Wednesday, January 9, 2019

1/9 Elephant seal, legislating orca recovery, pipeline blockade, rising carbon dioxide, climate change

Northern elephant seal [Marine Mammal Center]
Northern elephant seal Mirounga angustirostris
Elephant seals are well named because adult males have large noses that resemble an elephant's trunk. Males begin developing this enlarged nose, or proboscis, at sexual maturity (about three to five years), and it is fully developed by seven to nine years. Adult males may grow to over 13 feet (4 m) in length and weigh up to 4,500 pounds (2,000 kg).... Northern elephant seals are found in the North Pacific, from Baja California, Mexico to the Gulf of Alaska and Aleutian Islands. During the breeding season, they live on beaches on offshore islands and a few remote spots on the mainland. The rest of the year, except for molting periods, elephant seals live well off shore (up to 5,000 miles, or 8,000 km), commonly descending to over 5,000 feet (1,524 m) below the ocean's surface. (Marine Mammal Center)
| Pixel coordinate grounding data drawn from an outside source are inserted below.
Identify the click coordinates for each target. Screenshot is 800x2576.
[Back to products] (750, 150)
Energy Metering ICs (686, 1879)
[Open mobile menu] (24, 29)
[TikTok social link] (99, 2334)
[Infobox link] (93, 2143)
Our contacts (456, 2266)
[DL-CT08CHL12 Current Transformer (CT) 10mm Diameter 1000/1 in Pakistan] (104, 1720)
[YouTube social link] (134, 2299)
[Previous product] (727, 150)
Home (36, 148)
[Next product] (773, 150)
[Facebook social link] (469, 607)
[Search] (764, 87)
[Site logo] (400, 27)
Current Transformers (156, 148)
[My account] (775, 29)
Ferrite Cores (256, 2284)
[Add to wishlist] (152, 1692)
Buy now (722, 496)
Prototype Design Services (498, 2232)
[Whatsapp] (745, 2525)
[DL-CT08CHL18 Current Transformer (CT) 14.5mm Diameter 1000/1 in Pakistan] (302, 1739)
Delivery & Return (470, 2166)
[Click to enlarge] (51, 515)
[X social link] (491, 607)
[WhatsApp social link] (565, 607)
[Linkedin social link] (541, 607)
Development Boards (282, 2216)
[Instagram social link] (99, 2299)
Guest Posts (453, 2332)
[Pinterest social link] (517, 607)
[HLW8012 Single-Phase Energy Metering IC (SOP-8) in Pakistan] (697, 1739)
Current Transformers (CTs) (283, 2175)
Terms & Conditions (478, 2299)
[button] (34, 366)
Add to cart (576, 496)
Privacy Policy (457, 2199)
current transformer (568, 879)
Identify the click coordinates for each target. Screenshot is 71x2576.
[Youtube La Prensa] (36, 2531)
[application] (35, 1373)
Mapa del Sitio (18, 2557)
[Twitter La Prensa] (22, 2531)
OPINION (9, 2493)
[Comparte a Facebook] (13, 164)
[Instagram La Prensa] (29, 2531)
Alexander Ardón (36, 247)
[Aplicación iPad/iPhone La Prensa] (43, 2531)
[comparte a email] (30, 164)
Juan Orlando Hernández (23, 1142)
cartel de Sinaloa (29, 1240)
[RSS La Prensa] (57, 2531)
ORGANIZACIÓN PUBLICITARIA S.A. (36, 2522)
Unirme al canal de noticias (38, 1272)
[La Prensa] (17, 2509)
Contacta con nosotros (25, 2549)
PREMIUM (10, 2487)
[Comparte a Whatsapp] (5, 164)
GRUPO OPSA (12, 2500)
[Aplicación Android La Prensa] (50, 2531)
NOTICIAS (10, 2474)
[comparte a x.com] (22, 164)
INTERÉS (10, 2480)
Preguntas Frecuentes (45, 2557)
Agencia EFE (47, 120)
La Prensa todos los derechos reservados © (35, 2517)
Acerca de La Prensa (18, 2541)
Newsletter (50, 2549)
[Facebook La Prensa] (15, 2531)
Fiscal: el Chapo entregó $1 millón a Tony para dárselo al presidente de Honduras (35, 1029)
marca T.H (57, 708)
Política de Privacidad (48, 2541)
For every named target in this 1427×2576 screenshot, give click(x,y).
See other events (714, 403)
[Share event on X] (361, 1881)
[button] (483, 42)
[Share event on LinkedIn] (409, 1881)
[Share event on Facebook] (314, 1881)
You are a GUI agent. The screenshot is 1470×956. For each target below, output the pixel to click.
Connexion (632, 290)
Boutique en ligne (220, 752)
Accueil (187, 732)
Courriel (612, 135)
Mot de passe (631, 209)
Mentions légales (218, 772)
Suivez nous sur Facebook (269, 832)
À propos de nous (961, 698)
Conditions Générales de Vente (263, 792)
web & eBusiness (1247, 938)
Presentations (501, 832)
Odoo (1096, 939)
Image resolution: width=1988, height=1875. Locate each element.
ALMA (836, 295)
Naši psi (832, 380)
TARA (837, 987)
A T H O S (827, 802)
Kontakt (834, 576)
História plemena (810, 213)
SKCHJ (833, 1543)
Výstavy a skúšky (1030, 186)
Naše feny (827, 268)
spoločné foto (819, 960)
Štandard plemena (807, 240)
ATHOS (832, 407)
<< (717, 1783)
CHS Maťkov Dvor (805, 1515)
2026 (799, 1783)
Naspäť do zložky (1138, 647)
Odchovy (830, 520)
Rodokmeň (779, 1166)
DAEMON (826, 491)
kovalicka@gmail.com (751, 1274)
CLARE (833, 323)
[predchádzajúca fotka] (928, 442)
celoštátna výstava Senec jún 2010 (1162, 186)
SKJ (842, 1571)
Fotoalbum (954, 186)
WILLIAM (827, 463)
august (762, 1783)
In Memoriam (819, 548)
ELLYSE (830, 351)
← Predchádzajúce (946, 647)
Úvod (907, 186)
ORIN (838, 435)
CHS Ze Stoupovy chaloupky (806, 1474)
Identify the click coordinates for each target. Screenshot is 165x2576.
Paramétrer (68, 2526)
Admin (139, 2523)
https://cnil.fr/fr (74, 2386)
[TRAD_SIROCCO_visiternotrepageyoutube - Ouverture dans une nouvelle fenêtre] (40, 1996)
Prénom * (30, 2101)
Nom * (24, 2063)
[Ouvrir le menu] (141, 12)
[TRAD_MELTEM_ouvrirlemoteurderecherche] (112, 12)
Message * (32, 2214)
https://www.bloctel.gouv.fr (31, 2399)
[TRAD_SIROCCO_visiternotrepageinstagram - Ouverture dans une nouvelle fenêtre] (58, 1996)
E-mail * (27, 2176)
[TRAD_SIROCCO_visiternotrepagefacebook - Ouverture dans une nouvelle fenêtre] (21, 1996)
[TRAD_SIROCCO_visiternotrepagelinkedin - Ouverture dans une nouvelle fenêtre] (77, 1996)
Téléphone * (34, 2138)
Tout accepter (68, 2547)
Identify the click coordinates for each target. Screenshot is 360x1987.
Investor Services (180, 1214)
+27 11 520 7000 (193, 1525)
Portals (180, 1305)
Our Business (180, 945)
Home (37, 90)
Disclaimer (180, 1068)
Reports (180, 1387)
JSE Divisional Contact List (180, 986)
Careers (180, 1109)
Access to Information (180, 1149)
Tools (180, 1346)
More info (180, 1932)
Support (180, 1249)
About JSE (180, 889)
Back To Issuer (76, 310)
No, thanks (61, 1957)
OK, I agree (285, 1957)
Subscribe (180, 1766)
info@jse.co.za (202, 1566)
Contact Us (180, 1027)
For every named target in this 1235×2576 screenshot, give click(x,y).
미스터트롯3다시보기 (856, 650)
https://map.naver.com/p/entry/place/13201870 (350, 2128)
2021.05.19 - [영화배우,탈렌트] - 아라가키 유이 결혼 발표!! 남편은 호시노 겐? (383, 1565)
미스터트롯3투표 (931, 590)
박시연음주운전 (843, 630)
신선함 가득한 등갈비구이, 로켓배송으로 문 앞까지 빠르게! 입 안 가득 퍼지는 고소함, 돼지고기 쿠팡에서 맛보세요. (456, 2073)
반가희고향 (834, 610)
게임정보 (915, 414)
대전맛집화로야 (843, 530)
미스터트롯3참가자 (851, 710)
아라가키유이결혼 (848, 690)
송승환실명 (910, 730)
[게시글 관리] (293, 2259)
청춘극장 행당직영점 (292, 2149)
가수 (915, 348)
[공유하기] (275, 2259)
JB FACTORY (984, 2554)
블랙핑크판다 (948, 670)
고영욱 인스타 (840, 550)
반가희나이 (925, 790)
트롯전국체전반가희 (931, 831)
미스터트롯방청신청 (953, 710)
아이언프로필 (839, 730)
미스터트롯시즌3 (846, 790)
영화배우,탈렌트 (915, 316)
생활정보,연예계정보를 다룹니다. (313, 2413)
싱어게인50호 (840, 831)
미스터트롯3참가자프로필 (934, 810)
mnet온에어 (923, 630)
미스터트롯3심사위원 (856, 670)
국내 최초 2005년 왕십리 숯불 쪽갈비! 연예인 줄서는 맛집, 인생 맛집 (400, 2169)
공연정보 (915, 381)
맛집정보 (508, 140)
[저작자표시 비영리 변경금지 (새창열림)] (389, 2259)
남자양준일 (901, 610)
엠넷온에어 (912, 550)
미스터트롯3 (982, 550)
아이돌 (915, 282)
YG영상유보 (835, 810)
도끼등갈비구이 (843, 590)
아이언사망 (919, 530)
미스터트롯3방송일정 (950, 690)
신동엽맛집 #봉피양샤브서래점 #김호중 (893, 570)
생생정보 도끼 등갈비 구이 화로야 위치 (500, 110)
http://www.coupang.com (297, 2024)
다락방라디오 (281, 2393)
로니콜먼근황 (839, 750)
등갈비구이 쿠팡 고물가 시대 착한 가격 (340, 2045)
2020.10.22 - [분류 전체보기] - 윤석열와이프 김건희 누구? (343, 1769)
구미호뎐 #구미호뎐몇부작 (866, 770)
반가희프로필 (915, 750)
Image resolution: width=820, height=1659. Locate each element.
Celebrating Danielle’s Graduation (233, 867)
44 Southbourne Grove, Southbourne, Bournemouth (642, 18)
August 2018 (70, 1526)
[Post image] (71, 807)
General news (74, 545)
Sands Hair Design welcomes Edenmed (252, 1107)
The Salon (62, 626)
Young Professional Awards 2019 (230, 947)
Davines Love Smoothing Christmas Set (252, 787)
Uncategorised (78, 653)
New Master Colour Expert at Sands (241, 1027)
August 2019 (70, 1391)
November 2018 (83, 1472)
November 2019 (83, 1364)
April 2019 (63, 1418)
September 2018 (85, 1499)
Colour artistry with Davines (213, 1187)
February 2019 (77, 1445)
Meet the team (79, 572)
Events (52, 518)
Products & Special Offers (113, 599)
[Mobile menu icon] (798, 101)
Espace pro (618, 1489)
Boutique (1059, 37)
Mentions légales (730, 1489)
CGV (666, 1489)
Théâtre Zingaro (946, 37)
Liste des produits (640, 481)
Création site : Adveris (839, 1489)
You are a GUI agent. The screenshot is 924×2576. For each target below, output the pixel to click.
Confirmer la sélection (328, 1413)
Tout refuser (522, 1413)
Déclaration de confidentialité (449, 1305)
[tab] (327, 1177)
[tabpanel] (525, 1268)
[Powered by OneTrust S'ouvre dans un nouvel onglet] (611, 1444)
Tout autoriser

This legislative session is make or break for saving orcas
Daniel Jack Chasan writes: "We'll soon know how the state Legislature responds to Gov. Jay Inslee's proposal to budget $1.1 billion for orcas, to the modest orca goals pushed by a coalition of 20-plus environmental organizations’ (one of the coalition's four priorities for the new Legislature is labeled “Orca Emergency Response"), and to the recommendations of Inslee's Southern Resident Killer Whale Recovery Task Force. His task force’s recommendations both include and fail to mention things government could have started doing long before. (The task force report mentioned that we should “apply and enforce laws that protect habitat.” Do you think?)..." (Crosscut)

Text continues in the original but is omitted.